Thank you, baby girls, for all the hugs and kisses.

I can’t tell you what the tea parties with you two mean to me. I love you both dearly.

ABOUT THE AUTHOR

A former award-winning journalist, B.J. had thirty-six short stories published before her first romantic suspense, Odd Man Out, came out in 1995. Her book Premeditated Marriage won Romantic Times Best Intrigue award for 2002 and she received a Career Achievement Award for Romantic Suspense. B.J. lives in Montana with her husband, Parker, three springer spaniels, Zoey, Scout and Spot, and a temperamental tomcat named Jeff. She is a member of Kiss of Death, the Bozeman Writer’s Group and Romance Writers of America. When she isn’t writing, she snowboards in the winters and camps, water-skis and plays tennis in the summers. To contact her, write: P.O. Box 183, Bozeman, MT 59771 or look for her online at www.bjdaniels.com.

CAST OF CHARACTERS

Molly Kilpatrick—Desperate for a place to hide, she made the mistake of stealing the wrong woman’s identity.

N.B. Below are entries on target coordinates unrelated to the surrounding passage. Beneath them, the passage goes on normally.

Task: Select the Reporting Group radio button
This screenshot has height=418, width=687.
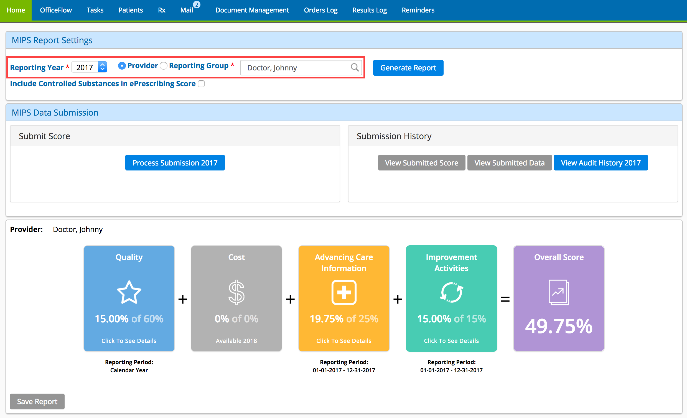Action: click(164, 66)
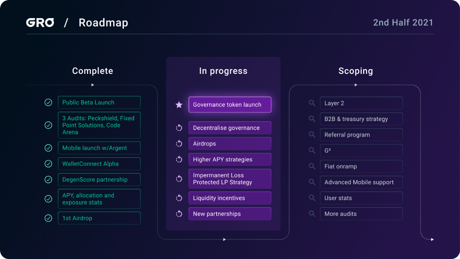Click the checkmark beside 1st Airdrop
Screen dimensions: 460x259
(x=48, y=218)
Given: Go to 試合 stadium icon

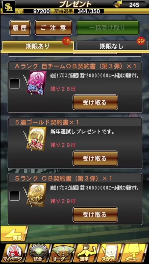Looking at the screenshot, I should point(38,254).
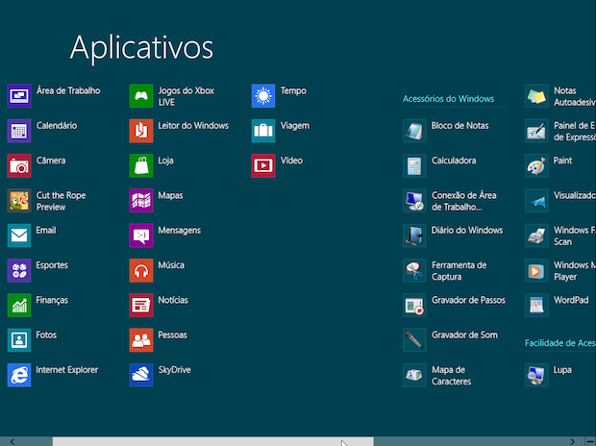This screenshot has height=446, width=596.
Task: Click the Mapa de Caracteres label
Action: click(x=449, y=376)
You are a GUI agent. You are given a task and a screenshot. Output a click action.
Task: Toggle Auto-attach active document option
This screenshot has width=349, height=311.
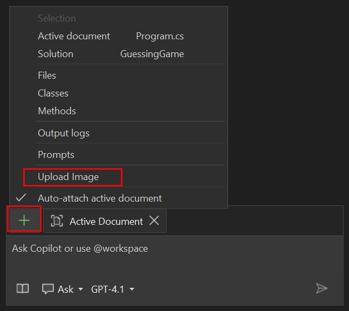(100, 198)
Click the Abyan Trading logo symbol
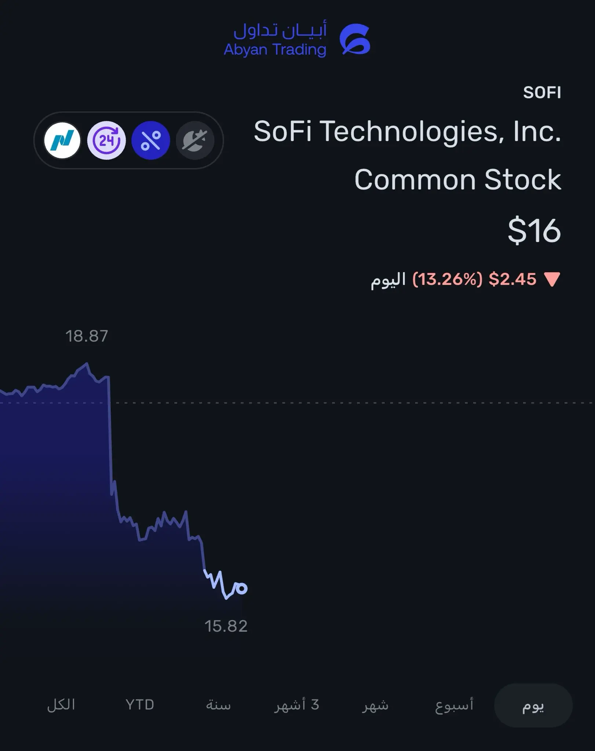This screenshot has width=595, height=751. click(x=355, y=39)
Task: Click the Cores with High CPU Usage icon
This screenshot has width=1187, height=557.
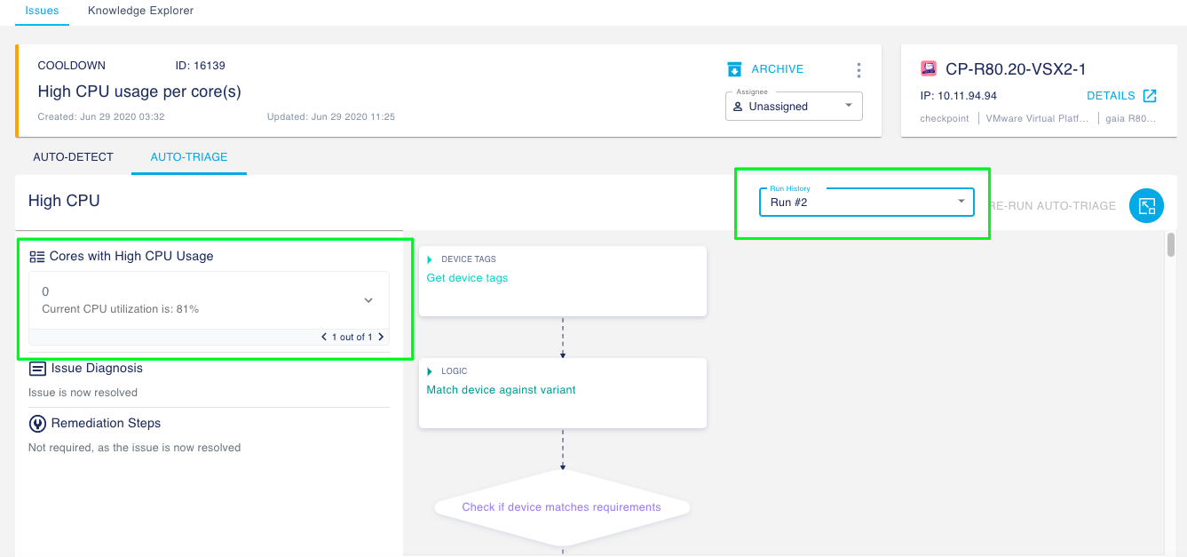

Sheriff Cash McCall—For seven years he prayed that his fiancée was alive—but not for the reason anyone suspected. Now he’s falling for her double—a woman marked for murder.

Jasmine Wolfe—Only her killer knows what happened to her after she disappeared seven years ago.

Teresa Clark—A bartender who never forgets a face would get herself killed.

Kerrington Landow—He is obsessed with Jasmine. But to the point where he would have done anything to have her—or make sure no one else did?

Patty Franklin—She was good at keeping other people’s secrets. But does she have a few of her own she’d kept under wraps?

Bernard Wolfe—With his stepsister dead, he gets the family fortune. With her alive, he could lose everything.

Sandra Perkins Landow—She and Jasmine shared more than a room. They shared a man and that could be deadly.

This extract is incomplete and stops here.